Using the Fissile Inventory Management System to Identify Hazardous Radioactive Materials for Transportation Out of Alpha-Gamma Hot Cell Facility. MARK SAKOWSKI (Purdue University, West Lafayette, IN, 47906) TERRY BRAY (Argonne National Laboratory, Argonne, IL, 60439)

During its 43-year history, the Alpha-Gamma Hot Cell Facility (AGHCF) has accumulated 142 kg of uranium and plutonium from previous nuclear reactor research. While research no longer takes place in the AGHCF as a result of its crowded and potentially hazardous workplace, the Department of Energy recently required that the AGHCF be decontaminated and decommissioned in the next four years. All irradiated materials will be transferred from Argonne to appropriate repositories. To carry out this plan, the AGHCF uses a sample tracking database program known as the Fissile Inventory Management System (FIMS) where detailed information of each item in the AGHCF is provided. Consolidating two FIMS data tables provided a single universal data spreadsheet that allowing several analyses of irradiated materials inside the AGHCF; these include volume of fuel elements inside, reactor type and origin, and plutonium and uranium content. Furthermore Argonne uses the T-2 cask for shipments of irradiated reactor fuel elements. The T-2 has strict limits on weight, decay heat, and quantity of hazardous material, so careful planning is necessary. The goal is to retrieve the radioactive material inside the AGHCF and to package the T-2 cask safely and efficiently while maximizing the amount of fissile material to be shipped out to the respective repositories. In addition research for new prototype casks to use for shipments after the T-2’s expiration is ongoing.

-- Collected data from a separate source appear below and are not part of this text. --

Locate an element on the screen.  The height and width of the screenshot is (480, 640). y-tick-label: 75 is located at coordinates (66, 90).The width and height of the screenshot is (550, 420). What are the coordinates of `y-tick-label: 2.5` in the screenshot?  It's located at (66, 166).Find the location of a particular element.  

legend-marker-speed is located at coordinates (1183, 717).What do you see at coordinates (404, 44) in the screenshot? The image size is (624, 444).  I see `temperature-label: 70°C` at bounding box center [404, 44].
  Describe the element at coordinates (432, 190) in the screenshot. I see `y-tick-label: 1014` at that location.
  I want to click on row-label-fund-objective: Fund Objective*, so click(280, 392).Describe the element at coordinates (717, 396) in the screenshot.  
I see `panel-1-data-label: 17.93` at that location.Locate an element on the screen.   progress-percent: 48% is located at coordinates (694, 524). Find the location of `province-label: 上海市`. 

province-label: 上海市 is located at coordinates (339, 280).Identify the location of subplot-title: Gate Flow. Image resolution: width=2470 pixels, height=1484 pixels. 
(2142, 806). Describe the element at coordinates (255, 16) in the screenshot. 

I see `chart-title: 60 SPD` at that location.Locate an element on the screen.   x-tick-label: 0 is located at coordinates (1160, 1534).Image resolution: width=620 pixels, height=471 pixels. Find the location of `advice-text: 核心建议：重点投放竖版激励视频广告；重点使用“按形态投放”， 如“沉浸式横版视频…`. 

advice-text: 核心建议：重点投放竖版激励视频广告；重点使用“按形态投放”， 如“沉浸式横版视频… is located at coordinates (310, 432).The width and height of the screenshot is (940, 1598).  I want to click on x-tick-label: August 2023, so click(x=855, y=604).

Variance Reduction for Radiation Transport using Delta-f Methods. IAN PERCEL (University of Illinois at Urbana-Champaign, Urbana, IL, 61801) RICK NEBEL (Los Alamos National Laboratory, Los Alamos, NM, 87545)

Radiation hydrodynamics is employed by physicists to describe the behavior of fluids that are strongly coupled to a radiation field. This is particularly important in analyzing astrophysical phenomena. Direct Simulation Monte Carlo is one of the few numerical tools available for solving realistic problems in radiation hydrodynamics. Since M. Kotschenreuther's work in 1988, the delta-f method has dramatically reduced the variance observed in Monte Carlo solutions to problems in plasma physics. Recently, researchers at Lawrence Livermore National Laboratory (LLNL) have considered using a similar technique in radiation transport. The new algorithm being studied at Los Alamos National Laboratory (LANL) includes the LLNL algorithm as a special case. The LANL equilibrium term results from using the standard asymptotic expansion to include diffusion as well as the Local Thermal Equilibrium component that the LLNL algorithm is restricted to. The weighting function is evolved using a difference equation for the total time derivative of the distribution. The connection to the weighting function is established by using a Klimontovich representation of the system. In this research, the proposed change has been formally proven to provide a valid extension of the delta-f method. The derivation also implies the existence of an alternate evaluation method that may provide a check on the diffusion approximation. If efficiency gains observed in plasma physics simulations hold, the new algorithm should show a dramatic improvement over the LLNL algorithm. Specifically, the new algorithm may offer as large a gain in efficiency over the LLNL algorithm as the LLNL algorithm demonstrates when compared with analog methods. A comparison of the two algorithms has not been completed and continuing work should provide a basis for further improvements. This algorithm may offer significantly more accurate radiation transport calculations than have been possible to date. Initial numerical results will be presented.